**Material provided**
#####

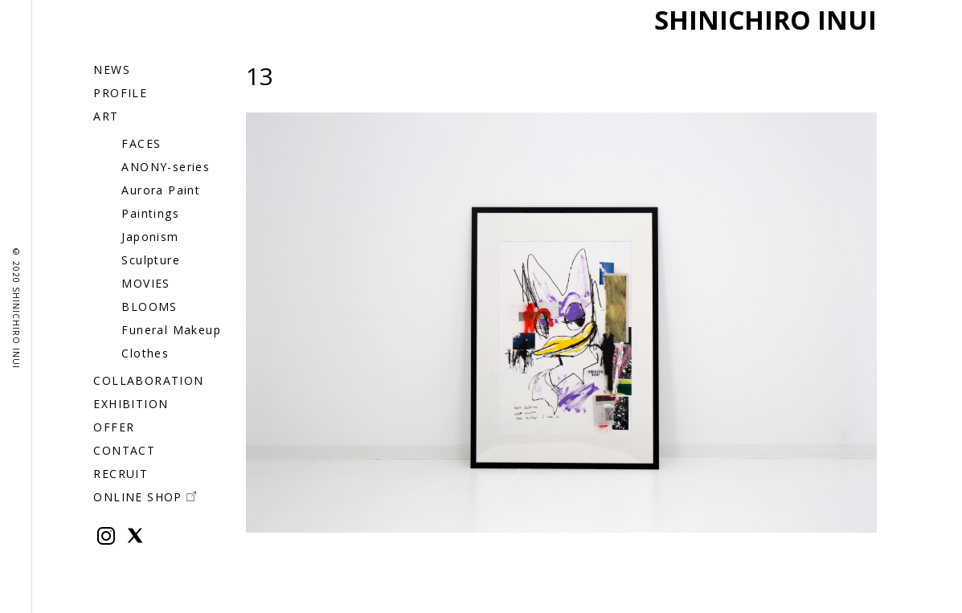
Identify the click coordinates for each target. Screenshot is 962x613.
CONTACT (124, 450)
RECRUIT (120, 473)
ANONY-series (165, 166)
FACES (141, 143)
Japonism (149, 236)
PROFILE (120, 92)
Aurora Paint (160, 190)
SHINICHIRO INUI (765, 19)
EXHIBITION (130, 403)
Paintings (150, 213)
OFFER (113, 427)
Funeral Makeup (171, 329)
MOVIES (145, 283)
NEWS (111, 69)
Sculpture (150, 260)
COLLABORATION (148, 380)
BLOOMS (149, 306)
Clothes (145, 353)
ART (105, 116)
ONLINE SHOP (144, 497)
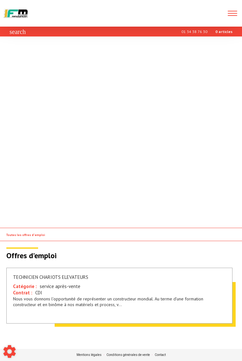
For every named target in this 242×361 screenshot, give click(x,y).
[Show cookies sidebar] (9, 351)
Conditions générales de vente (128, 355)
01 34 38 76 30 (194, 31)
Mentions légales (89, 355)
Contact (160, 355)
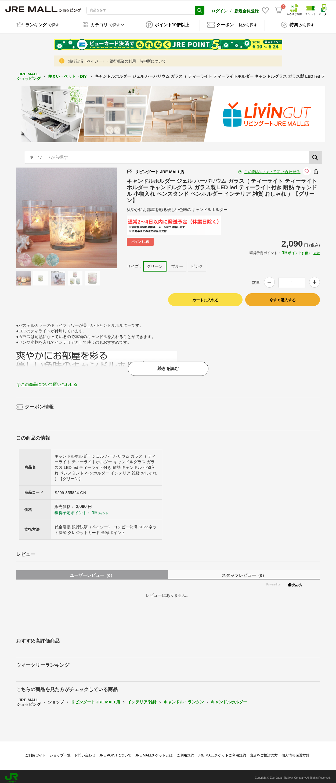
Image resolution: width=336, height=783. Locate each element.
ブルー (177, 263)
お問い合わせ (84, 752)
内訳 (316, 250)
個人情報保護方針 (295, 752)
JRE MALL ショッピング (29, 73)
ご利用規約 (185, 752)
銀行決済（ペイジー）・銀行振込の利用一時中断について (117, 58)
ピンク (197, 263)
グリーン (155, 263)
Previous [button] (39, 215)
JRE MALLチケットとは (154, 752)
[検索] (315, 154)
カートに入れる (205, 297)
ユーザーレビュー (92, 572)
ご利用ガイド (35, 752)
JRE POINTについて (115, 752)
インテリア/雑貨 (142, 699)
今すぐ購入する (282, 297)
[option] (66, 215)
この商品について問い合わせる (272, 168)
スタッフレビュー (244, 572)
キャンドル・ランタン (184, 699)
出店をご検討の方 (264, 752)
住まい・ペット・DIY (68, 73)
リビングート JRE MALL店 (95, 699)
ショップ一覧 (60, 752)
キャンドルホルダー (229, 699)
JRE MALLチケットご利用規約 (222, 752)
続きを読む (168, 365)
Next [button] (93, 215)
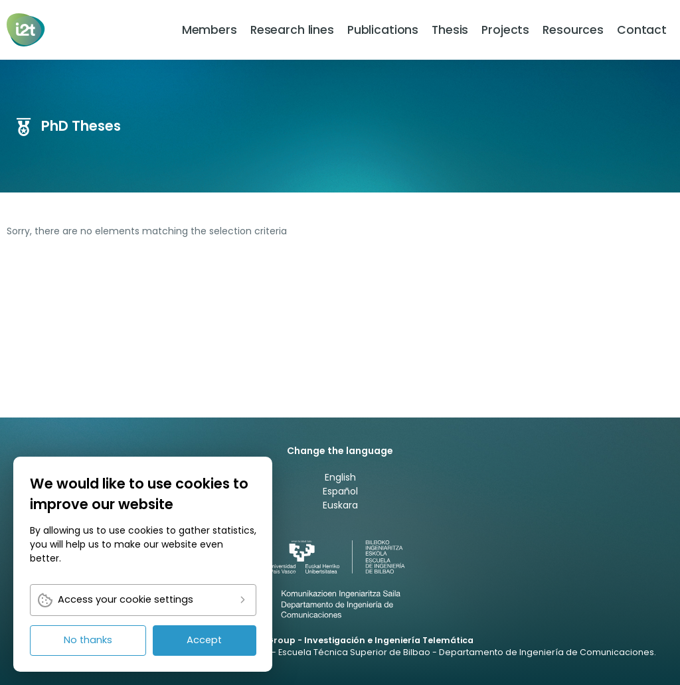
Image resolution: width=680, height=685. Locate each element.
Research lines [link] (292, 30)
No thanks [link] (88, 640)
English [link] (340, 477)
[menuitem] (209, 29)
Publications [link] (382, 30)
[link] (27, 29)
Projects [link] (505, 30)
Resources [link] (573, 30)
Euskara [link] (340, 505)
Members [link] (209, 30)
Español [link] (340, 491)
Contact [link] (642, 30)
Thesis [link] (450, 30)
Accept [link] (204, 640)
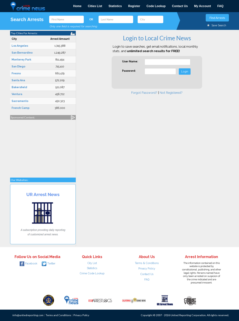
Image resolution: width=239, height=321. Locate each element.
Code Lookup (156, 6)
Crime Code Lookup (92, 273)
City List (92, 263)
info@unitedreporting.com (28, 315)
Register (134, 6)
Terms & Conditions (147, 263)
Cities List (95, 6)
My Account (202, 6)
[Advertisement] (43, 147)
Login (184, 71)
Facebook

#####

**Exercise directions**
Rewrite every row above, replacing each "Login" with "Sign in" and changing nothing else. Omit the pictures.

**Answer for the task**
Identify the click coordinates for each target. Screenshot is 962x613.
CONTACT (124, 450)
RECRUIT (120, 473)
ANONY-series (165, 166)
FACES (141, 143)
Japonism (149, 236)
PROFILE (120, 92)
Aurora Paint (160, 190)
SHINICHIRO INUI (765, 19)
EXHIBITION (130, 403)
Paintings (150, 213)
OFFER (113, 427)
Funeral Makeup (171, 329)
MOVIES (145, 283)
NEWS (111, 69)
Sculpture (150, 260)
COLLABORATION (148, 380)
BLOOMS (149, 306)
Clothes (145, 353)
ART (105, 116)
ONLINE SHOP (144, 497)
For every named target in this 242×361 screenshot, give click(x,y).
[Show cookies sidebar] (9, 351)
Conditions générales de vente (128, 355)
01 34 38 76 30 (194, 31)
Mentions légales (89, 355)
Contact (160, 355)
Image resolution: width=336, height=783. Locate each element.
ブルー (177, 263)
お問い合わせ (84, 752)
内訳 (316, 250)
個人情報保護方針 (295, 752)
JRE MALL ショッピング (29, 73)
ご利用規約 (185, 752)
銀行決済（ペイジー）・銀行振込の利用一時中断について (117, 58)
ピンク (197, 263)
グリーン (155, 263)
Previous [button] (39, 215)
JRE MALLチケットとは (154, 752)
[検索] (315, 154)
カートに入れる (205, 297)
ユーザーレビュー (92, 572)
ご利用ガイド (35, 752)
JRE POINTについて (115, 752)
インテリア/雑貨 (142, 699)
今すぐ購入する (282, 297)
[option] (66, 215)
この商品について問い合わせる (272, 168)
スタッフレビュー (244, 572)
キャンドル・ランタン (184, 699)
出店をご検討の方 (264, 752)
住まい・ペット・DIY (68, 73)
リビングート JRE MALL店 (95, 699)
ショップ一覧 (60, 752)
キャンドルホルダー (229, 699)
JRE MALLチケットご利用規約 (222, 752)
続きを読む (168, 365)
Next [button] (93, 215)
Image resolution: width=680, height=685. Locate each element.
Research lines [link] (292, 30)
No thanks [link] (88, 640)
English [link] (340, 477)
[menuitem] (209, 29)
Publications [link] (382, 30)
[link] (27, 29)
Projects [link] (505, 30)
Resources [link] (573, 30)
Euskara [link] (340, 505)
Members [link] (209, 30)
Español [link] (340, 491)
Contact [link] (642, 30)
Thesis [link] (450, 30)
Accept [link] (204, 640)
Image resolution: width=239, height=321. Locate each element.
Code Lookup (156, 6)
Crime Code Lookup (92, 273)
City List (92, 263)
info@unitedreporting.com (28, 315)
Register (134, 6)
Terms & Conditions (147, 263)
Cities List (95, 6)
My Account (202, 6)
[Advertisement] (43, 147)
Sign in (184, 71)
Facebook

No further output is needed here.